The Boy was getting older. And I realized that the future wouldn’t resemble the past. I saw him less and less, as school commitments and his social life crowded out the old activities. Natural, of course, and quite healthy. But not for me. I was a god — or at least a demigod — falling to Earth. Maybe I hadn’t become unimportant, but I didn’t matter the way I used to.
Every day kids get older. Now, that’s a law.
A few months before The Boy turned 11, I left the Northeast, headed back to the part of the country that I love. (Mountains, sunny skies, no blizzards.) Let’s avoid the ugly details, and simply say that I didn’t handle the transition well. There was talk, probably justified, of the boys in the white coats swinging by to take me to a rubber room. Lost a good chunk of my life, trying to come to terms with not being Uncle Dee-Dee, 24/7, anymore. Dark days. Brutally dark.

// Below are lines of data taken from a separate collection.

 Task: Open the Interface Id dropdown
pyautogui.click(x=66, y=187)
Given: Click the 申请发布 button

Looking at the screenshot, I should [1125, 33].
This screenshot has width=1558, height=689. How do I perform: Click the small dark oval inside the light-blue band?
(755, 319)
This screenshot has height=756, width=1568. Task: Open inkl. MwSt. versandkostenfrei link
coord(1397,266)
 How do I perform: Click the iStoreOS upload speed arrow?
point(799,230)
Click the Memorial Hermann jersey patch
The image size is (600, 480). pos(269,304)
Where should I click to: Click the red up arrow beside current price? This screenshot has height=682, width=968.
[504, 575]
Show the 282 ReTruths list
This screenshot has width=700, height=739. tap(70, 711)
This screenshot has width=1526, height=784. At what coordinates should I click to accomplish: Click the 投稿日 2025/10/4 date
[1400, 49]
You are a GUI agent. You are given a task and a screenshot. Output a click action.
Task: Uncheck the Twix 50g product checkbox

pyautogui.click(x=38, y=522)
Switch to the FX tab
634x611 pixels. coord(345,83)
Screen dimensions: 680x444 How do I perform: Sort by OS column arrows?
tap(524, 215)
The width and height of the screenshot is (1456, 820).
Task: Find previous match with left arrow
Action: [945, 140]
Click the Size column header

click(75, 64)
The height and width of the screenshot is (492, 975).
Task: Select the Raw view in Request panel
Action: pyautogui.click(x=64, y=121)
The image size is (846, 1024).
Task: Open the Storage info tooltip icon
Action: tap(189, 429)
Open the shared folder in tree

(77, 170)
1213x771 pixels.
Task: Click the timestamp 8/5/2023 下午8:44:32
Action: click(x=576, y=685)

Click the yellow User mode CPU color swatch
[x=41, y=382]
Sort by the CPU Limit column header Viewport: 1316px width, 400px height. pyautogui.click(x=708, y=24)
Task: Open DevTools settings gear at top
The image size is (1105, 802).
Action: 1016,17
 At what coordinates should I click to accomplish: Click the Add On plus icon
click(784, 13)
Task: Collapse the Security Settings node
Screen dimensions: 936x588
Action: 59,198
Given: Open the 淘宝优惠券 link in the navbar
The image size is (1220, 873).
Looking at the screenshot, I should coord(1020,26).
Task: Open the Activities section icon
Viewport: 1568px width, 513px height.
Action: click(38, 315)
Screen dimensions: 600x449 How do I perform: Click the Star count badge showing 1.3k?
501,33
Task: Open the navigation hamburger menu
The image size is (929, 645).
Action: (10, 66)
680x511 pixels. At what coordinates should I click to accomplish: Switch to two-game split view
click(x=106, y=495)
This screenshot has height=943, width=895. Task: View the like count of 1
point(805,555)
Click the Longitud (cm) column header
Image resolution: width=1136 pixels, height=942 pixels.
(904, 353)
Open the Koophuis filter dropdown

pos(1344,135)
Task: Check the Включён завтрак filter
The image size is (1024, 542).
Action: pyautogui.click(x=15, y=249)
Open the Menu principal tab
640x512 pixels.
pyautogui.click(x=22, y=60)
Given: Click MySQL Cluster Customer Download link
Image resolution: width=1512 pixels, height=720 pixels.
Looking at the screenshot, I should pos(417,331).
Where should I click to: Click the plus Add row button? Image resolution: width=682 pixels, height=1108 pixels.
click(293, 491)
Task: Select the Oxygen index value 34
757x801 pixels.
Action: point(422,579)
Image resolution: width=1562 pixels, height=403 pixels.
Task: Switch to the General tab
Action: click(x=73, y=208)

In 2018, right about the time I got my mind right, I was fired by the human zilch who runs the phony-baloney think tank I had (rather stupidly) associated myself with. That began a four-and-a-half-year adventure bringing us up to the present day. I’ve had a pretty full plate, keeping the bill-collectors at bay while living in a nation controlled by stupid children who have lost the capacity for rational thought due to multiple moral panics. It’s been over four years since I’ve seen The Boy. (My parents, too.) He graduates on Sunday, and I plan to be there for the ceremony. Taking two jets home to the family’s apple orchard, and as many of you know, I am not a comfortable flyer. But some things are more important than enduring a day of white-knuckle jitteriness.
Returning to New Mexico via terra firma. Taking a lengthy roadtrip with The Boy’s Scotland-based aunt and uncle, and that promises to be much fun. So NDAI will be “on hiatus” for most of June. (Opportunities and Wi-Fi permitting, I’ll post updates as I head west.)
With an average of 43 pieces of content a month since NDAI launched last fall, I figured I’m due for a break. Hope the subscribers don’t mind. Talk to you all again soon.
Best,
DDM
Thanks for sharing your story. Four years is a long time to not see your nephew. Enjoy the visit and the road trip back, Looking forward to the updates. Enjoy the break.
Safe travels and enjoy your family! Congratulations on your nefiew's graduation! You deserve the break.